* limiting rename detection during merge is a really bad idea
@ 2008-02-11 6:19 Steffen Prohaska
2008-02-11 7:42 ` Marco Costalba
2008-02-11 7:48 ` Jeff King
0 siblings, 2 replies; 11+ messages in thread
From: Steffen Prohaska @ 2008-02-11 6:19 UTC (permalink / raw)
To: Git Mailing List
I almost lost faith in git's merging capabilities because merge-
recursive limits rename detection to the default limit if not
configured otherwise. I tried to do a large merge and was pretty
convinced that git would handle the merge easily. But it
unexpectedly failed to detect the renames.
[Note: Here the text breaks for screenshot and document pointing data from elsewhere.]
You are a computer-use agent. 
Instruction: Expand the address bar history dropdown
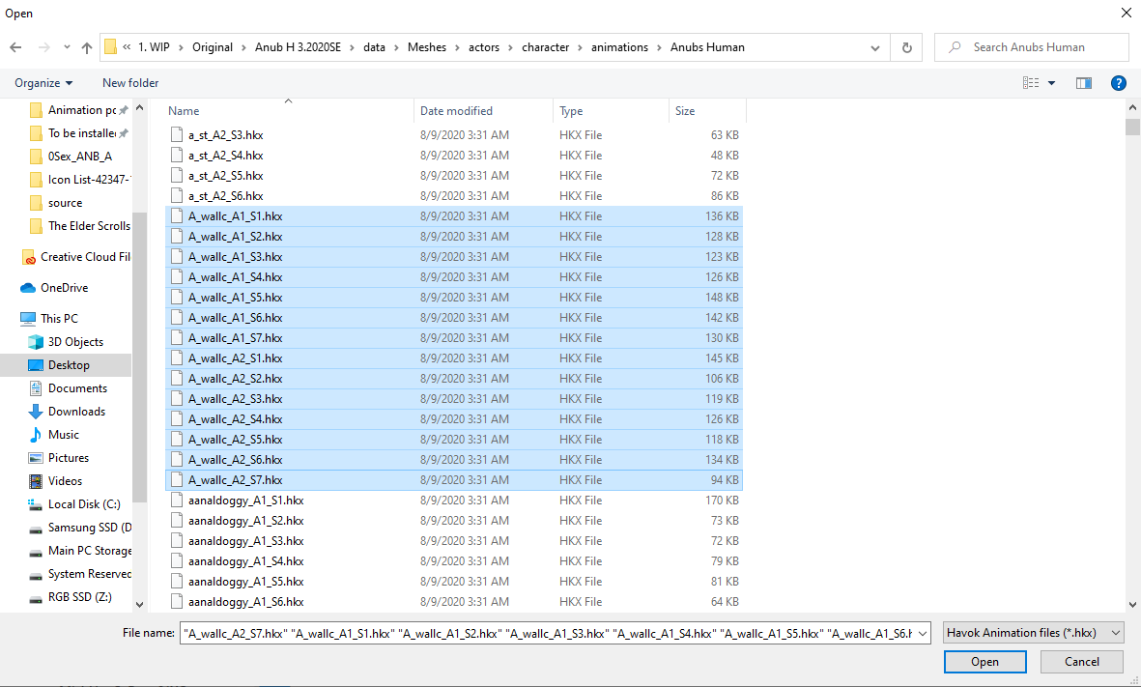click(874, 46)
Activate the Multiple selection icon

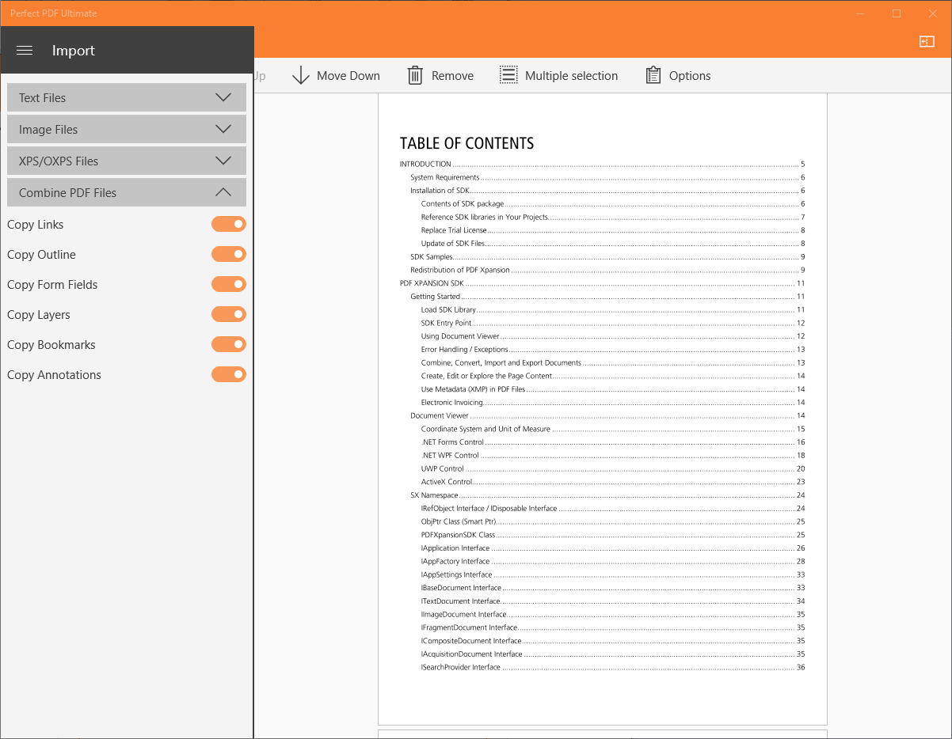coord(508,75)

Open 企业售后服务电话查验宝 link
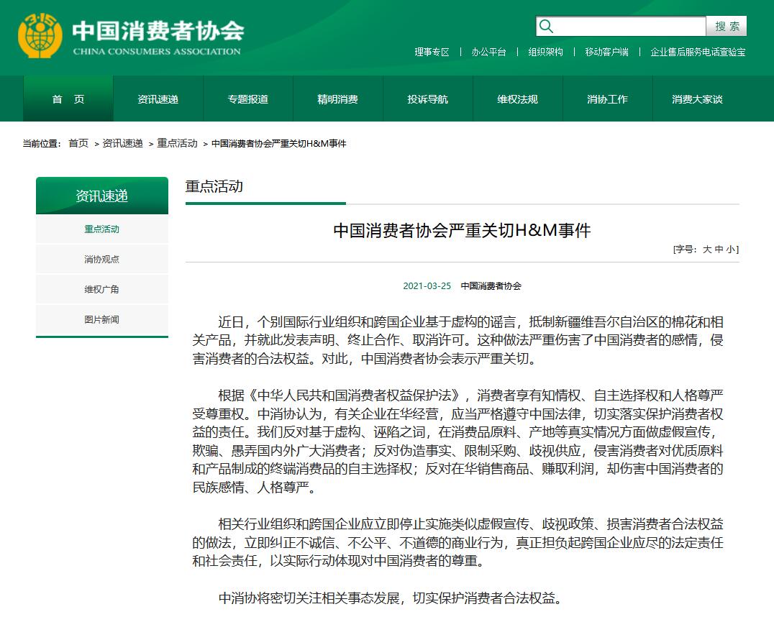[698, 52]
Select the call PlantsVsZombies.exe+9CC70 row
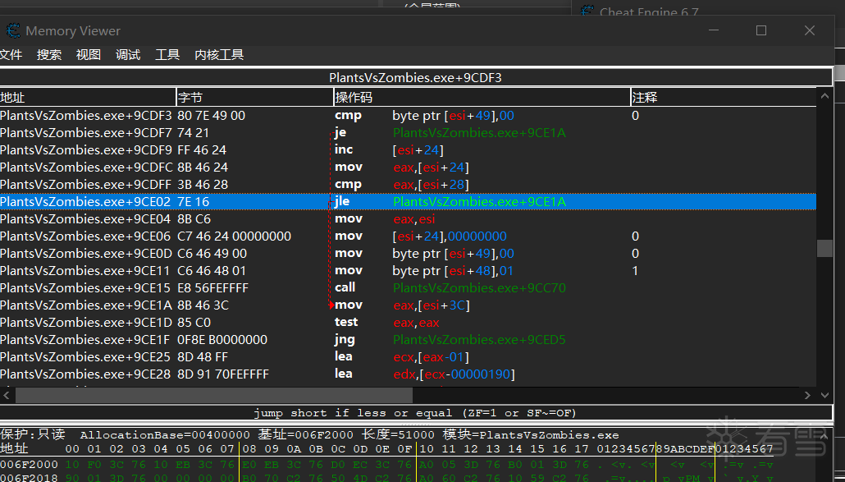845x482 pixels. coord(408,288)
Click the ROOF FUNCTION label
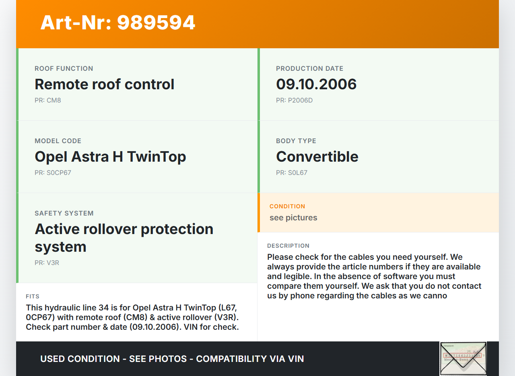515x376 pixels. [64, 68]
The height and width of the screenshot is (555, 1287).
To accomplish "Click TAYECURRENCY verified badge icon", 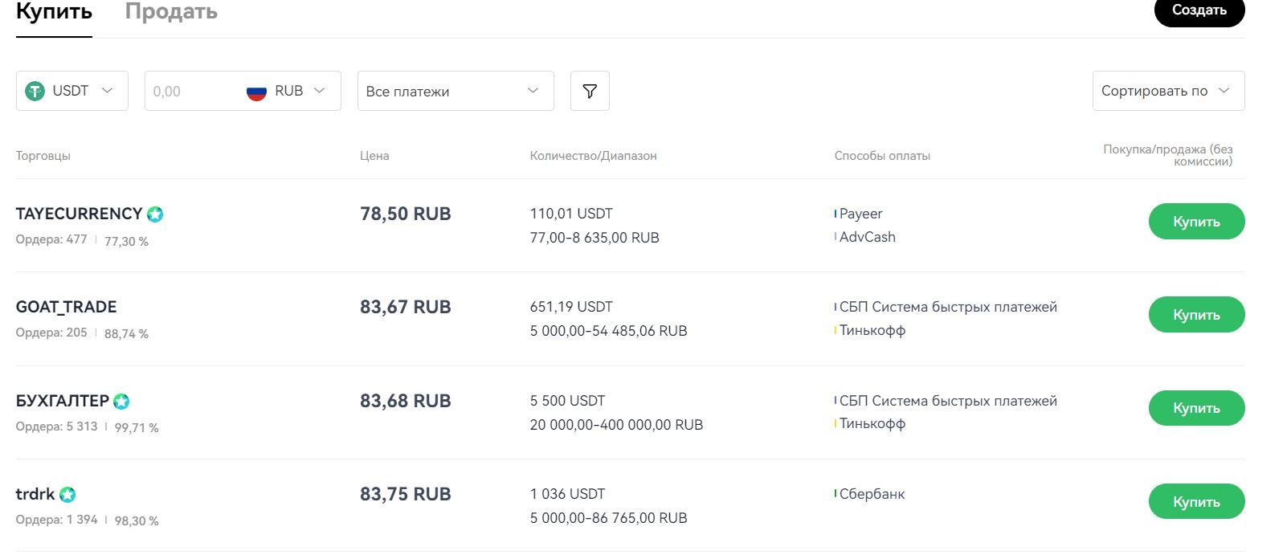I will 155,214.
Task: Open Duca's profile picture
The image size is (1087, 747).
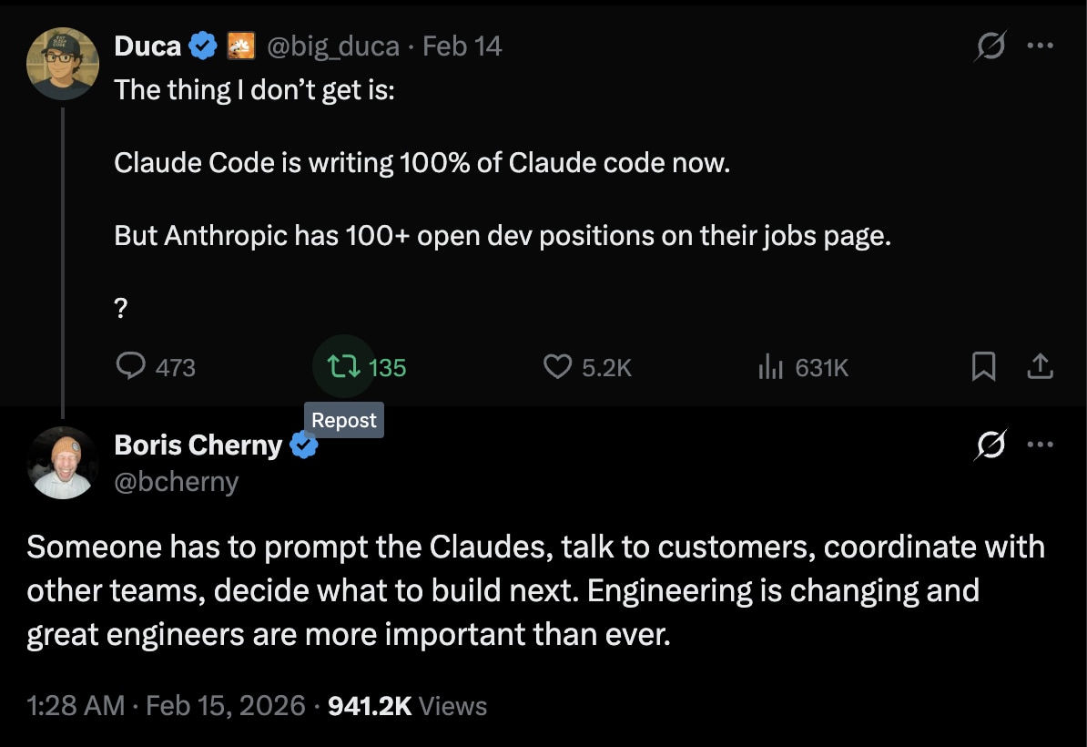Action: pyautogui.click(x=62, y=63)
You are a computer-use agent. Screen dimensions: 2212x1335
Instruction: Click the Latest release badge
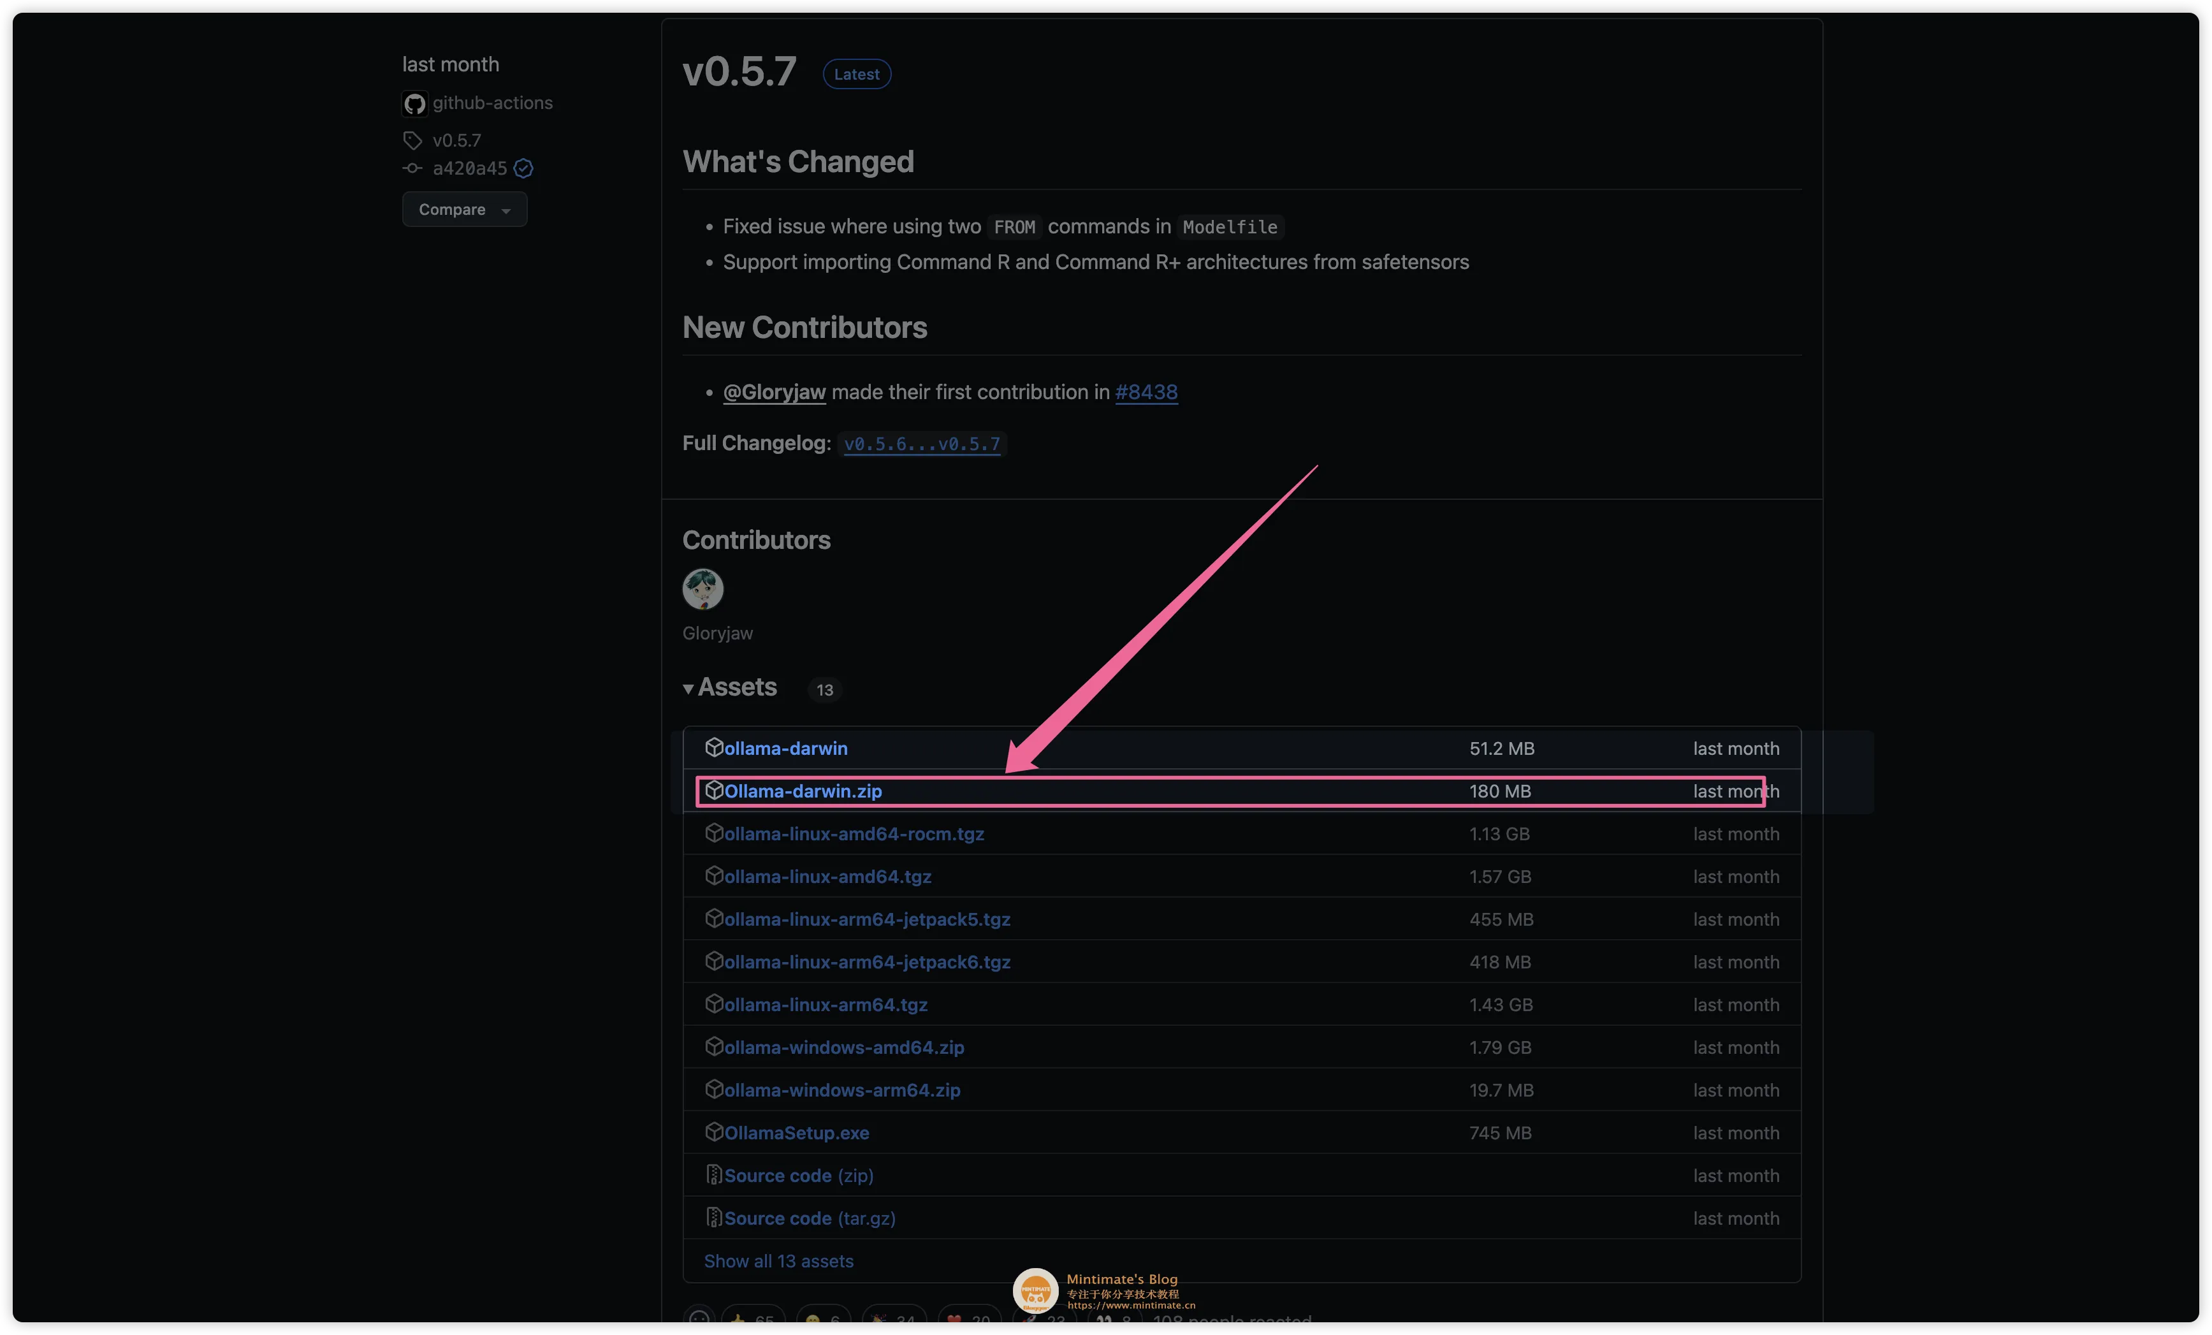[856, 74]
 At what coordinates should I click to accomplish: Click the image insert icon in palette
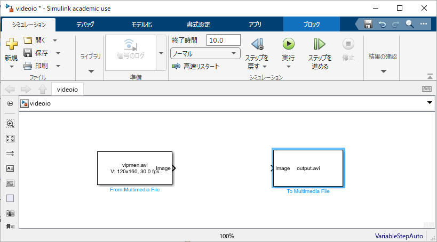(x=10, y=183)
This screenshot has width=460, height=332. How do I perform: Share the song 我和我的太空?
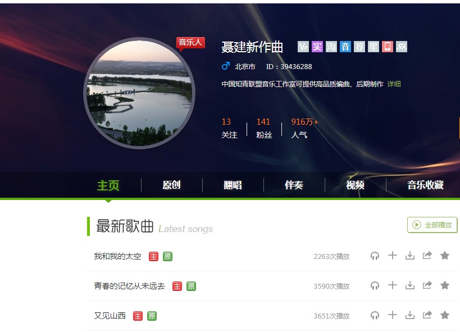pos(427,256)
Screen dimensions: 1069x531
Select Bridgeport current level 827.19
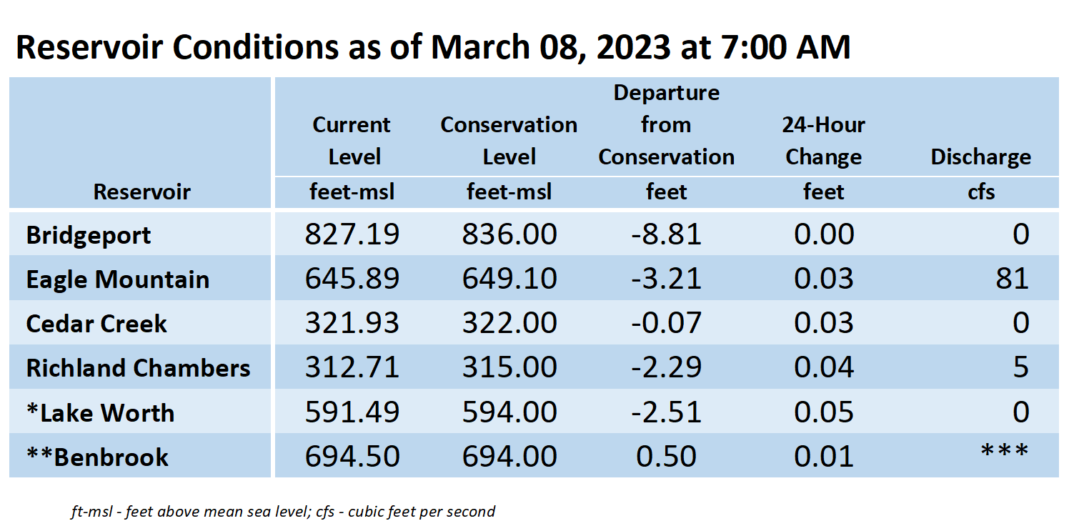point(352,234)
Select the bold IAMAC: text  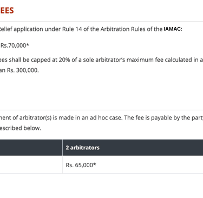click(173, 29)
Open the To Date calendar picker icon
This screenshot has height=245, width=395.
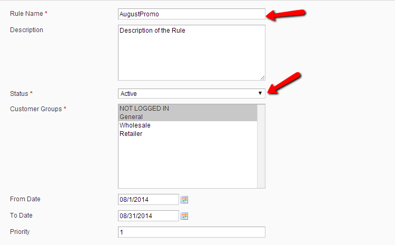tap(184, 216)
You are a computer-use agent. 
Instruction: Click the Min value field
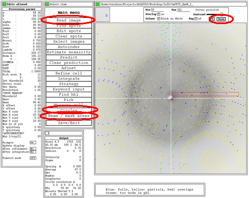pyautogui.click(x=156, y=9)
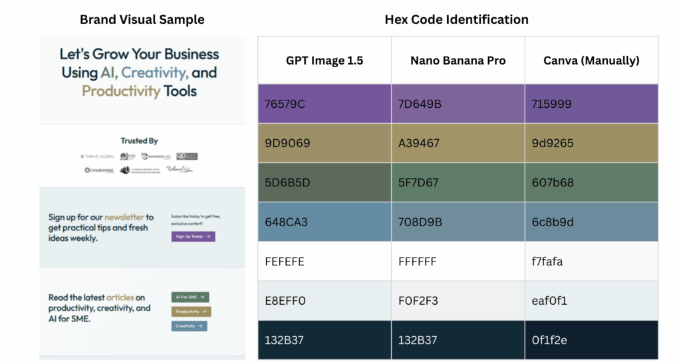
Task: Follow the highlighted articles link
Action: pos(120,297)
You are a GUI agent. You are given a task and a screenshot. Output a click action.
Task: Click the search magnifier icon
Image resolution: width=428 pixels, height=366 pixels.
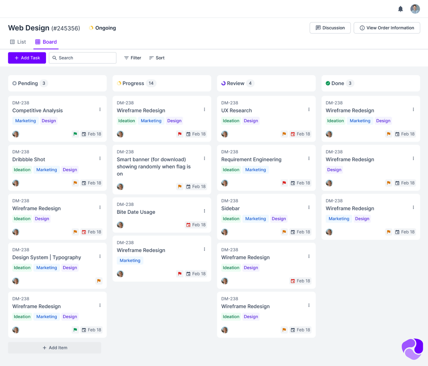coord(55,58)
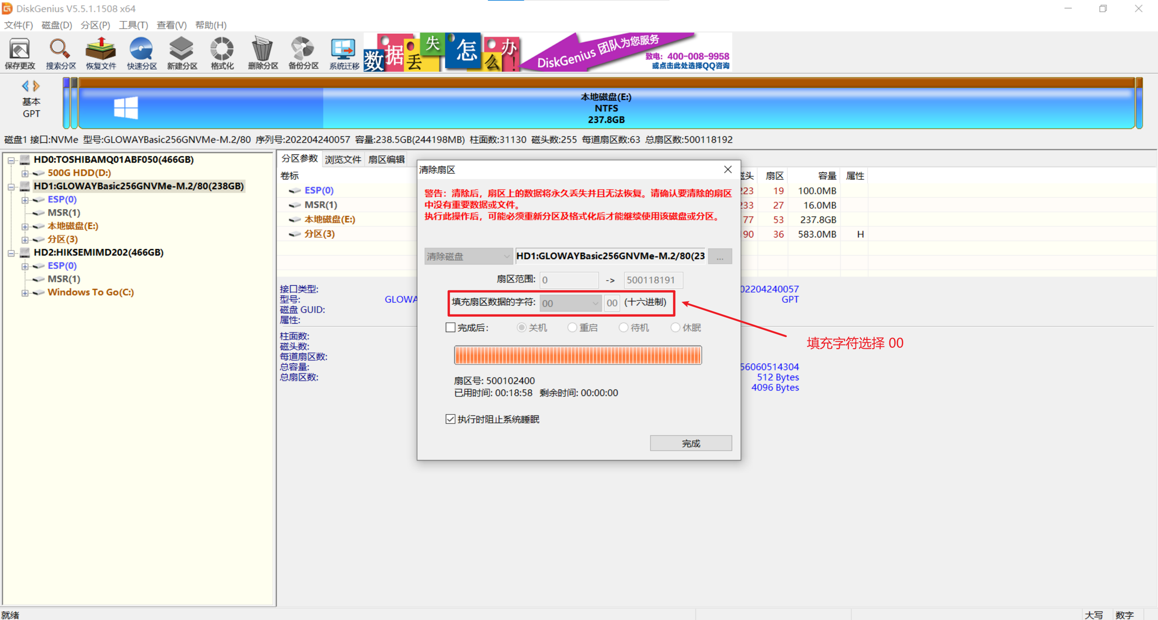Open the 工具(T) menu
Image resolution: width=1158 pixels, height=620 pixels.
pos(133,25)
The reason is that
merge-recursive uses the diff_rename_limit_default, which is 100,
and this was too low in my case.
After debugging all the merge and diff machinery I found out that
I just need to set diff.renamelimit=0 and everything works smoothly.
Well, it was an interesting debugging experience and I learnt a
lot about the diffcore. Nonetheless this was one of the worst
experiences I had with git and it kept me from doing more important
work.
I think that limiting rename detection during merge is a really
bad idea. Either we should set it to unlimited, or at least we
should print a BIG WARNING that rename detection is limited
during the merge. I'd propose to override diff.renamelimit
to unlimited for a merge, even if diff.renamelimit is explicitly
configured by the user. It doesn't make sense not to detect
renames during a merge.
Opinions?
Steffen
^ permalink raw reply [flat|nested] 11+ messages in thread
* Re: limiting rename detection during merge is a really bad idea
2008-02-11 6:19 limiting rename detection during merge is a really bad idea Steffen Prohaska
@ 2008-02-11 7:42 ` Marco Costalba
2008-02-11 7:48 ` Jeff King
1 sibling, 0 replies; 11+ messages in thread
From: Marco Costalba @ 2008-02-11 7:42 UTC (permalink / raw)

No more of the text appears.